*MATERIAL:*

================================

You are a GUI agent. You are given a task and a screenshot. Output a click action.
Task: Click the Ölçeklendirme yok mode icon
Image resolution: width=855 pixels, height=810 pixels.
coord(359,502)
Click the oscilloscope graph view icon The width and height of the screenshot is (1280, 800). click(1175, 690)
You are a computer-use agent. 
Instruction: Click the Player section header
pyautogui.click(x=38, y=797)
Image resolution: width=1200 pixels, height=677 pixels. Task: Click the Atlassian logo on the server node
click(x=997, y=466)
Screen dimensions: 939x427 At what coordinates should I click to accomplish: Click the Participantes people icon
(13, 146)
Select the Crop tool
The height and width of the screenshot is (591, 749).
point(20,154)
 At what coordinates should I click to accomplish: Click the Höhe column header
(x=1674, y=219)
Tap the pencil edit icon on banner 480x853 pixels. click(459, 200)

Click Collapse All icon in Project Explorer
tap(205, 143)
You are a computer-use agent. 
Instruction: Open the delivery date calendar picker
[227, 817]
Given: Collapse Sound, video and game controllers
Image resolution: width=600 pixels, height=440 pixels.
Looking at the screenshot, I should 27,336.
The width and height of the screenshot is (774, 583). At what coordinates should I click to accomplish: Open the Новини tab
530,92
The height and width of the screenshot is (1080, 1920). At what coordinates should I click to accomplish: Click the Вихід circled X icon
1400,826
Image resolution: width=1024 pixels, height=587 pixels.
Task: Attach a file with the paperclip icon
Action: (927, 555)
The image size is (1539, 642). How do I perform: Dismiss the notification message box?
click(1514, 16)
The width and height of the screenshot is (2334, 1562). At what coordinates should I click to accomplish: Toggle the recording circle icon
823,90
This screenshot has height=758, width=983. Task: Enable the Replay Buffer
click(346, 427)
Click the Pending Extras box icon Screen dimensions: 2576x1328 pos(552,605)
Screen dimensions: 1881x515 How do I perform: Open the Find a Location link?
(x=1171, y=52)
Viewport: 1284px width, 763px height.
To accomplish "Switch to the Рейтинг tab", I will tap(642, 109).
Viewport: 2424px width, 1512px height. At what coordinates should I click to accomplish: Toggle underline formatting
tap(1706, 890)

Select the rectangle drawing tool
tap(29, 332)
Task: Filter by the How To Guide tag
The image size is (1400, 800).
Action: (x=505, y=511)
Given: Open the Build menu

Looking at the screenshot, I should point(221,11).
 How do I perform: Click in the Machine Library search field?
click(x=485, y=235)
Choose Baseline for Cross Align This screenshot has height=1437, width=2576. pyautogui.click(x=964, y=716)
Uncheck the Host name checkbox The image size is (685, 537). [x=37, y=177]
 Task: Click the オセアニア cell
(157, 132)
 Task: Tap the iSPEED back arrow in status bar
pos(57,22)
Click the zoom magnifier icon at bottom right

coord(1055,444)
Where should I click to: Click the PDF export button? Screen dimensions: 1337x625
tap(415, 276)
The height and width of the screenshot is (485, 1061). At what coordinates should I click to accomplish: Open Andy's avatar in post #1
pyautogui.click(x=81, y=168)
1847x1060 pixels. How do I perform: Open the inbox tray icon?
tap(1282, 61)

================================

*WHAT IS ASKED:*
Print the rows verbatim, from the first line through the line containing "will tap(642, 109).", inclusive.

*TASK OUTPUT:*
You are a GUI agent. You are given a task and a screenshot. Output a click action.
Task: Click the Ölçeklendirme yok mode icon
Image resolution: width=855 pixels, height=810 pixels.
coord(359,502)
Click the oscilloscope graph view icon The width and height of the screenshot is (1280, 800). click(1175, 690)
You are a computer-use agent. 
Instruction: Click the Player section header
pyautogui.click(x=38, y=797)
Image resolution: width=1200 pixels, height=677 pixels. Task: Click the Atlassian logo on the server node
click(x=997, y=466)
Screen dimensions: 939x427 At what coordinates should I click to accomplish: Click the Participantes people icon
(13, 146)
Select the Crop tool
The height and width of the screenshot is (591, 749).
point(20,154)
 At what coordinates should I click to accomplish: Click the Höhe column header
(x=1674, y=219)
Tap the pencil edit icon on banner 480x853 pixels. click(459, 200)

Click Collapse All icon in Project Explorer
tap(205, 143)
You are a computer-use agent. 
Instruction: Open the delivery date calendar picker
[227, 817]
Given: Collapse Sound, video and game controllers
Image resolution: width=600 pixels, height=440 pixels.
Looking at the screenshot, I should 27,336.
The width and height of the screenshot is (774, 583). At what coordinates should I click to accomplish: Open the Новини tab
530,92
The height and width of the screenshot is (1080, 1920). At what coordinates should I click to accomplish: Click the Вихід circled X icon
1400,826
Image resolution: width=1024 pixels, height=587 pixels.
Task: Attach a file with the paperclip icon
Action: (927, 555)
The image size is (1539, 642). How do I perform: Dismiss the notification message box?
click(1514, 16)
The width and height of the screenshot is (2334, 1562). At what coordinates should I click to accomplish: Toggle the recording circle icon
823,90
This screenshot has height=758, width=983. Task: Enable the Replay Buffer
click(346, 427)
Click the Pending Extras box icon Screen dimensions: 2576x1328 pos(552,605)
Screen dimensions: 1881x515 How do I perform: Open the Find a Location link?
(x=1171, y=52)
Viewport: 1284px width, 763px height.
To accomplish "Switch to the Рейтинг tab", I will tap(642, 109).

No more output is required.